Le mutazioni del gene CREBBP, che codifica per un coattivatore trascrizionale, si riscontrano nel 20% dei casi pediatrici recidivati ed è stato dimostrato che inficiano la risposta alla terapia con glucocorticoidi (Mullighan CG et al, 2011). Altrettanto frequenti sono le mutazioni di NT5C2 riscontrate nel 19% di LAL-T e il 3% di LAL-B alla recidiva e conferiscono resistenza aumentata agli analoghi delle purine (Meyer JA et al, 2013; Tzoneva G et al, 2013). Altre mutazioni frequenti alla recidiva sono le delezioni del gene coinvolto nella riparazione dei mismatch del DNA MSH6, del recettore di glucocorticoidi NR3C1, della H3K36 trimetiltransferasi SETD2, della demetilasi lisina-specifica KDM6 e del regolatore epigenetico MLL2 (Mullighan CG et al, 2008; Ma X et al, 2015).

A queste mutazioni si aggiungono quelle dei geni della via di RAS (KRAS, NRAS, FLT3, PTPN11) che sebbene abbiano una frequenza simile alla diagnosi e alla recidiva presentano un andamento peculiare in quanto subiscono sia una pressione positiva che negativa in seguito al trattamento: infatti, alcune sono selezionate dalla terapia e la loro VAF (variant allele frequency) incrementa, mentre altre vengono perse (Oshima K et al, 2016). Oltre ad essere associate a prognosi sfavorevole, le mutazioni attivanti dei membri della cascata di RAS rendono le cellule leucemiche sensibili agli inibitori di PI3K/mTOR e MEK, e potrebbero rappresentare quindi un importante bersaglio terapeutico (Irving J et al, 2014; Messina M et al, 2016).

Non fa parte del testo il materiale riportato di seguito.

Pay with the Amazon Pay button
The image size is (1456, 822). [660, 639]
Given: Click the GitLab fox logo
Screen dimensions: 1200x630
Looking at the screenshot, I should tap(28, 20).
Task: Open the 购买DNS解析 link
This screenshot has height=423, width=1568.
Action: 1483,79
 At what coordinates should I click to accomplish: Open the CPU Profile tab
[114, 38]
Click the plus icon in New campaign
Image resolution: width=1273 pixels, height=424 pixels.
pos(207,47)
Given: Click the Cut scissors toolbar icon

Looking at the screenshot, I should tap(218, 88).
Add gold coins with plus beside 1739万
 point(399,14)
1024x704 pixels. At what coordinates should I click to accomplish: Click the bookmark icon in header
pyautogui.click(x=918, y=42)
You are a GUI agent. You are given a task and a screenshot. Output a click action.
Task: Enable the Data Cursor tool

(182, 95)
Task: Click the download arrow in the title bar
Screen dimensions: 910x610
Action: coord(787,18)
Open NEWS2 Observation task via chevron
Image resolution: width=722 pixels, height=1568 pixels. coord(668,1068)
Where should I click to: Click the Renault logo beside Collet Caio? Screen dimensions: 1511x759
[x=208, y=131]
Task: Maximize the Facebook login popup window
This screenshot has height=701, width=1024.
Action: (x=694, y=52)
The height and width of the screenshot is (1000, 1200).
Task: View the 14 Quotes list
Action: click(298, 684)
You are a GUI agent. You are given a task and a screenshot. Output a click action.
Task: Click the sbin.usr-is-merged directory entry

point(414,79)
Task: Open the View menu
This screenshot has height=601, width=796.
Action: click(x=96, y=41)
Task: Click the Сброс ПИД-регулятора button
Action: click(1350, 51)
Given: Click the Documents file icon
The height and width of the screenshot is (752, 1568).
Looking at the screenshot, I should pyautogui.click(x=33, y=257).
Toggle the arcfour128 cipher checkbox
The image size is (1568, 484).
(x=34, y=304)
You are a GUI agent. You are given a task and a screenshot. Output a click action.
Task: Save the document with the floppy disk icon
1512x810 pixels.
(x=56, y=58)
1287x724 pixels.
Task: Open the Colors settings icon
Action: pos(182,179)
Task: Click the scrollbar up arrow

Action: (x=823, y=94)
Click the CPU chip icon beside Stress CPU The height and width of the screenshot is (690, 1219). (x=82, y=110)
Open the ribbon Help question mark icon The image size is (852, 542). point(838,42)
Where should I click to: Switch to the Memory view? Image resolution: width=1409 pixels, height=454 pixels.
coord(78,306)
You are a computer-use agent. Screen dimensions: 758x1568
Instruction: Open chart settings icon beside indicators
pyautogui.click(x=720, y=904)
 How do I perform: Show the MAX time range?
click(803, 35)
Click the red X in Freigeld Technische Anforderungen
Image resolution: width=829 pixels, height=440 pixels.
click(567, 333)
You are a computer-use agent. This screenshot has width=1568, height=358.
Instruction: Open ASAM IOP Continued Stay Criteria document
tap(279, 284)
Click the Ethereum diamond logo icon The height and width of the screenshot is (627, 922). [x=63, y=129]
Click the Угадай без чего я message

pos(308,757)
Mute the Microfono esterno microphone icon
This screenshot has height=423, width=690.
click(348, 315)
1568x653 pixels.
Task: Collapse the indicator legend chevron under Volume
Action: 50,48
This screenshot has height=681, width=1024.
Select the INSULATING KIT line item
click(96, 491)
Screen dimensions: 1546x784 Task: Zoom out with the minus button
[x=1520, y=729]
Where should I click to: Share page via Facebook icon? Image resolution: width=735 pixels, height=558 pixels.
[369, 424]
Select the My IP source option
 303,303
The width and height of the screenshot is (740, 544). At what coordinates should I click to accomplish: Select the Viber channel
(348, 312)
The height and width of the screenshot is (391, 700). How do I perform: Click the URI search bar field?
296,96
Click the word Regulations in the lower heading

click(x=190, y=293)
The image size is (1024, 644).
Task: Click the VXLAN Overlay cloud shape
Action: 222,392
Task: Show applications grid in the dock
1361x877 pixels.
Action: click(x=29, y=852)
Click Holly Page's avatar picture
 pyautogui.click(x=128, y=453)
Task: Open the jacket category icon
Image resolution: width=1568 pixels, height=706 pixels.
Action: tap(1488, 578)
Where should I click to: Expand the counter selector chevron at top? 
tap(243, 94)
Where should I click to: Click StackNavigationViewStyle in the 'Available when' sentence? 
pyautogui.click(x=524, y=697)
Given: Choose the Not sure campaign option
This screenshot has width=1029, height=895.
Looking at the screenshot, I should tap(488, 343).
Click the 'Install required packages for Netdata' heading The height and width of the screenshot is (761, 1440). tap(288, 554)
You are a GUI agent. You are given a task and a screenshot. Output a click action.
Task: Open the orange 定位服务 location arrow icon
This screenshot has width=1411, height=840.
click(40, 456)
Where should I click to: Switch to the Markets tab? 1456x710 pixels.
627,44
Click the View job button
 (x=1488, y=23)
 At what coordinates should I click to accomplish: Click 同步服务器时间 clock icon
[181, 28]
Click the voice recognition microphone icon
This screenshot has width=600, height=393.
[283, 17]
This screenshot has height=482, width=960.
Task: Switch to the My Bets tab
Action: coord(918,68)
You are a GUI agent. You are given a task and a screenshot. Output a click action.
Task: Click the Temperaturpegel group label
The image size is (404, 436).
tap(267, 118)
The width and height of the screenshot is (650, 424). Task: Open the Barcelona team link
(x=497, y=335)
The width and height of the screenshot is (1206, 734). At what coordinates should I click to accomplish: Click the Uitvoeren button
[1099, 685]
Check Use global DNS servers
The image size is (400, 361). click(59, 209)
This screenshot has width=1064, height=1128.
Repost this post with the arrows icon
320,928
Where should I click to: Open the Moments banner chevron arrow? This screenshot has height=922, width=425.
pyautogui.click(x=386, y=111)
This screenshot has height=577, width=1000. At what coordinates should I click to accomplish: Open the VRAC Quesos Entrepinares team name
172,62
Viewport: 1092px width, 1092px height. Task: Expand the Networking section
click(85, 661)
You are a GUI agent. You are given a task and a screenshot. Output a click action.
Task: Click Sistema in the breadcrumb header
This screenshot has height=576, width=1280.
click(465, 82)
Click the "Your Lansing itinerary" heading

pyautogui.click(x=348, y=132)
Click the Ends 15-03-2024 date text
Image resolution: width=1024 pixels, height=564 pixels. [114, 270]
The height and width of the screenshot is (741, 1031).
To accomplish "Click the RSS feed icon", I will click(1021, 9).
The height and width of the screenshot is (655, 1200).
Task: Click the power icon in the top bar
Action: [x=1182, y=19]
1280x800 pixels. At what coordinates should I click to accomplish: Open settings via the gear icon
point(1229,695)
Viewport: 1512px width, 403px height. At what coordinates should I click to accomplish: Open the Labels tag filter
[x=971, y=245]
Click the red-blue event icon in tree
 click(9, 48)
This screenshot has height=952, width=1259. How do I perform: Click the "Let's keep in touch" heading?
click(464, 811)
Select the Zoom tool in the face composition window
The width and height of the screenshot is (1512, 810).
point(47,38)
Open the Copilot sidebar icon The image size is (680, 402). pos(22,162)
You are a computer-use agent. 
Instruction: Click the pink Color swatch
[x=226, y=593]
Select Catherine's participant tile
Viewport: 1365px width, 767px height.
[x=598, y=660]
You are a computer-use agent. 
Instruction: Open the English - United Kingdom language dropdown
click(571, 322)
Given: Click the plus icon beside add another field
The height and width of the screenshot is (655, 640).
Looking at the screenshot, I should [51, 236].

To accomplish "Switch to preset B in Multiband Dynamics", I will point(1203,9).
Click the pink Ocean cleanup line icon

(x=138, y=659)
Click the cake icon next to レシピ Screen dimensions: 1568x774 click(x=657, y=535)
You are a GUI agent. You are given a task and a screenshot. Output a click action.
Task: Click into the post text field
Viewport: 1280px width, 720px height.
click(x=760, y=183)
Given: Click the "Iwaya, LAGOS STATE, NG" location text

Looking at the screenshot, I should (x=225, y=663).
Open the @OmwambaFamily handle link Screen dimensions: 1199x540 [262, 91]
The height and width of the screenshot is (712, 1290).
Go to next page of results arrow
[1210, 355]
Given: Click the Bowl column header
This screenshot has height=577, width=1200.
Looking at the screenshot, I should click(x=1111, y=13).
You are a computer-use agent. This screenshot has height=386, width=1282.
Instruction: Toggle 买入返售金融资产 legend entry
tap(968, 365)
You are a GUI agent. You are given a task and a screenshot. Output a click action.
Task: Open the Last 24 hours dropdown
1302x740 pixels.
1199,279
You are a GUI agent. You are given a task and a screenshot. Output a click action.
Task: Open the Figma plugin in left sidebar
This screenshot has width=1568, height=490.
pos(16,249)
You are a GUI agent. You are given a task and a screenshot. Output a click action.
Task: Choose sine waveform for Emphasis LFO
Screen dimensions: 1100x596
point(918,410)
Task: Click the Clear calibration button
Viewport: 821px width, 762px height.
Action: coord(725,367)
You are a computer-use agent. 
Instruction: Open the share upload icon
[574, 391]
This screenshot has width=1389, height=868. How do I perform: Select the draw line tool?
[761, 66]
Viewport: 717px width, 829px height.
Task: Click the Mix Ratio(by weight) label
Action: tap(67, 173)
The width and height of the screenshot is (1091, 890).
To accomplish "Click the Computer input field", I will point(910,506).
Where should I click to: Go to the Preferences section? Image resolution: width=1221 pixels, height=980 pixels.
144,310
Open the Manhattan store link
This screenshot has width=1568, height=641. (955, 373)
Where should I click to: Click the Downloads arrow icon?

Sebbene siano pochi gli studi che hanno esaminato l’evoluzione clonale delle cellule di LAL alla recidiva, sono emersi due meccanismi principali, come dimostrato da Ma et al, 2015: 1) nel 75% dei casi il clone della recidiva deriva da un subclone già presente alla diagnosi; 2) nel 25% dei casi, invece, è proprio il clone che predomina alla diagnosi a persistere anche alla recidiva. Il meccanismo che prevale, dunque, sembra essere la cosiddetta “branched evolution”, mentre la “linear evolution” parrebbe avere un ruolo marginale nello sviluppo delle recidive di LAL, come dimostrato anche da Oshima et al, 2016 (Figura VI).

 

Figura VI: Rappresentazione schematica del meccanismo di evoluzione clonale nella LAL in base a quanto proposto da Oshima K et al, 2016.